No matter how tough the context, there are incredible people who want to make things happen. For example, COVID-19’s effect on Lebanon was exacerbated by other crises: the currency collapse, the August port explosion, and ongoing political unrest. Nonetheless, Teach For Lebanon managed to shift most of their programs to virtual spaces; renewed partnerships with top universities to provide support networks to alumni; formed a partnership with the Mine Centre at the Lebanese University; launched The Build Back Better Initiative to support students and school communities affected by the economic crisis and the Beirut blast; and partnered with a local health institute to offer free mental health support for parents, teachers, and students affected by the blast. 

A new focus on early childhood education

Historically there has been under-investment in early childhood education, but we see this starting to change. A shift to emphasizing its importance is a growing trend in the region -  throughout MENA, we see network organizations and entrepreneurs developing projects in the early childhood education sector. Early childhood education is now mandatory at age four in Morocco, and Teach For Morocco has received national and local government support to work in public early grade classrooms, along with seeing prospects to scale across the country. 

Teach For Morocco had been in full operation for only about a year when COVID struck.

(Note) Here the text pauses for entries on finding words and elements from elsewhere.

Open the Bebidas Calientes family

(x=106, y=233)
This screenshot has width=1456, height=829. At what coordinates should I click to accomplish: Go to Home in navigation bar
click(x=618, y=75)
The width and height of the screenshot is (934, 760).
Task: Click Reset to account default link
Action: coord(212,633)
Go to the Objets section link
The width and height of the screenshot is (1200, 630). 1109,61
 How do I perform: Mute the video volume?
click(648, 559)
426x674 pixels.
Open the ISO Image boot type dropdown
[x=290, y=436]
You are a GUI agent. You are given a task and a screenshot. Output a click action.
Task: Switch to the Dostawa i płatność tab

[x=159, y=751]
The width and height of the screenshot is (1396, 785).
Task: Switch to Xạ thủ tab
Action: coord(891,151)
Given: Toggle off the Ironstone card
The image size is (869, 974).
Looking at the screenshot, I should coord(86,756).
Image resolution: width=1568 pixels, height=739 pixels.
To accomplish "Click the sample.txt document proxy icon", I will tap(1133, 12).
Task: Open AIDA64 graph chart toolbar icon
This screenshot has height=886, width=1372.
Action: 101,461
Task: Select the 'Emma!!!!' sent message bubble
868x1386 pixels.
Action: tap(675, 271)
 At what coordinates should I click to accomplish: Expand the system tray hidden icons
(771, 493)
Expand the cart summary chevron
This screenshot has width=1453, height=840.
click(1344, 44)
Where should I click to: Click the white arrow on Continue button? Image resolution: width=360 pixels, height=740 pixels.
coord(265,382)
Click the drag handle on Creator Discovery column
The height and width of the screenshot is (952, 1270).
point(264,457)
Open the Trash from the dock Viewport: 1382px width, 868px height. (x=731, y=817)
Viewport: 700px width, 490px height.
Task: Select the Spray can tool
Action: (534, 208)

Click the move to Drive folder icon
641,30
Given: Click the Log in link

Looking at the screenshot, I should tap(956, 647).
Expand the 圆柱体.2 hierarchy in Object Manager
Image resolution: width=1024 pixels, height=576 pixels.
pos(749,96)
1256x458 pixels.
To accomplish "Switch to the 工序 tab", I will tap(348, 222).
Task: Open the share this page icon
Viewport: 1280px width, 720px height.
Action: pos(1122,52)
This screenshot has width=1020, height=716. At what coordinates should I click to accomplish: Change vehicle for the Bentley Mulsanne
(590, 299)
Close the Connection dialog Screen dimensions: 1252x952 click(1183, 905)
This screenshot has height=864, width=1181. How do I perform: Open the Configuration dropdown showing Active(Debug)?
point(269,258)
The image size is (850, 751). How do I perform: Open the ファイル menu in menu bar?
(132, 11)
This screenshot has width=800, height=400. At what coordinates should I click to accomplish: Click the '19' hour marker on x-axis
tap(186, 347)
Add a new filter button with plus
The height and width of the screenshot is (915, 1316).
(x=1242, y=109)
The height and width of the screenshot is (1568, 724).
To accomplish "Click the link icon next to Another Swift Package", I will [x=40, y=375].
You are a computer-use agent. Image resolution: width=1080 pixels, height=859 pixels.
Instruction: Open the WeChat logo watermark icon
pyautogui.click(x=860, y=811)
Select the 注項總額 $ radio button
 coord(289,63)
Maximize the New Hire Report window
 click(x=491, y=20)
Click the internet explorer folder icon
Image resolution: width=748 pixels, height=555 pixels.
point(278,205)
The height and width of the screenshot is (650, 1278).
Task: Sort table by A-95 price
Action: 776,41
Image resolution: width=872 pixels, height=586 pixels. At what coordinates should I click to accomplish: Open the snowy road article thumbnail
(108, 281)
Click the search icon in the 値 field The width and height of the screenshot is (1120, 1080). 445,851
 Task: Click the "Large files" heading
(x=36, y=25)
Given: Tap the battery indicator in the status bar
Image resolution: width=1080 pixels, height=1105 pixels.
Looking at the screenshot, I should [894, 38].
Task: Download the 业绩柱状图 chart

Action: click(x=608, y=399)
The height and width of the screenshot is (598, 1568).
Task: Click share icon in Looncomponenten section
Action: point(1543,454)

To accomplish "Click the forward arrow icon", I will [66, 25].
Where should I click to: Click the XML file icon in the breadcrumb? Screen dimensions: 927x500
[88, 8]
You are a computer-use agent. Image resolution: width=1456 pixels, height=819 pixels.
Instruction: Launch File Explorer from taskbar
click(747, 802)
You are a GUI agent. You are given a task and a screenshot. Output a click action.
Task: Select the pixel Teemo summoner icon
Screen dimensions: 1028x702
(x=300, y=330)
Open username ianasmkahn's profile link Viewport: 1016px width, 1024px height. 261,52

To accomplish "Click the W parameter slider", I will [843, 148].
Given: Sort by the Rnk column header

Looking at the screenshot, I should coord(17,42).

During school shutdowns, they realized that reaching their youngest learners at home required working closely with their families, which often meant overcoming technical and cultural issues. They launched a "Web TV" initiative to make their teachers’ content easily accessible and fun to engage in. Teachers, schools, and communities that had not been associated with Teach For Morocco started learning through these videos, demonstrating how the work of innovative leaders has a ripple effect throughout communities. 

Teaching life skills, and trauma-informed education

There is a growing effort to provide children with psycho-social support and life skills, along with teaching traditional academic subjects. During COVID shutdowns, Teach For Pakistan teachers addressed the emotional strains on their students—particularly girls—by creating learning routines, exercises, and games to connect them to their friends, help them process anxieties, and keep them committed to their learning and life goals. 

In addition, teachers are integrating trauma-informed practices into their work. While all children have been affected by COVID, the impact on millions of school-aged refugee children of different nationalities residing in 20 countries within the MENA region is particularly devastating. In Beirut, the explosion in the port intensified an already difficult situation, and social entrepreneurs across the city have been active in trauma-informed work to keep vulnerable refugee populations in school. Even where it seems impossible, in fragile conflict and post-conflict zones, there are young people ready to step up and lead.  

Our challenge is not just to recover from the pandemic and the global recession, but to address the serious inequities they have laid bare. To do so, we must invest in people before projects—people who will stay and fight, patiently, for change on the ground. Solving social issues that appear intractable demands leadership, resilience, relationship-building, vision, and hope. The MENA region needs support for more locally-based leaders and innovators who are willing to combine the urgency and creativity necessary for innovation with the patience and relationships necessary for success.

I’m proud to be part of a network helping to support innovative organizations, communities, families, and entrepreneurs who are cultivating the hope and change needed to build a better and more just world—in this region and beyond.